Wide area data replication in an ITER-relevant data environment

Abstract The next generation of tokamak experiments will require a new way of approaching data sharing issues among fusion organizations. In the fusion community, many researchers at different worldwide sites will analyse data produced by International Thermonuclear Experimental Reactor (ITER), wherever it will be built. In this context, an efficient availability of the data in the sites where the computational resources are located becomes a major architectural issue for the deployment of ITER computational infrastructure. The approach described in this paper goes beyond the usual site-centric model mainly devoted to granting access exclusively to experimental data stored at the device sites.

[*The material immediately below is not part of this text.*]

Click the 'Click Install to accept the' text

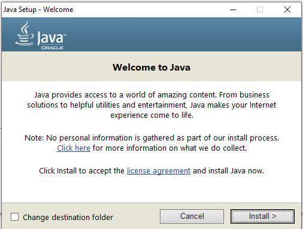pos(81,171)
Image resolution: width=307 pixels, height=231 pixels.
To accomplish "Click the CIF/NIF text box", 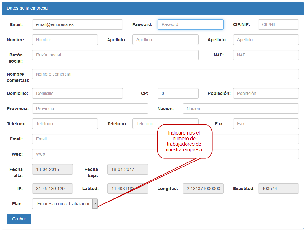I will pyautogui.click(x=278, y=24).
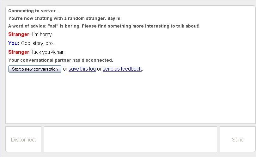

To this aim, we propose a new data replication architecture relying on a wide area network, based on a Master/Slave model and on synchronization techniques producing mirrored data sites. In this architecture, data replication will affect large databases (TB) as well as large UNIX-like file systems, using open source-based software components, namely MySQL, as database management system, and RSYNC and BBFTP for data transfer. A test-bed has been set up to evaluate the performance of the software components underlying the proposed architecture. The test-bed hardware layout deploys a cluster of four Dual-Xeon Supermicro each with a raid array of 1 TB. High performance network line (1 Gbit over 400 km) provides the infrastructure to test the components on a wide area network. The results obtained will be thoroughly discussed.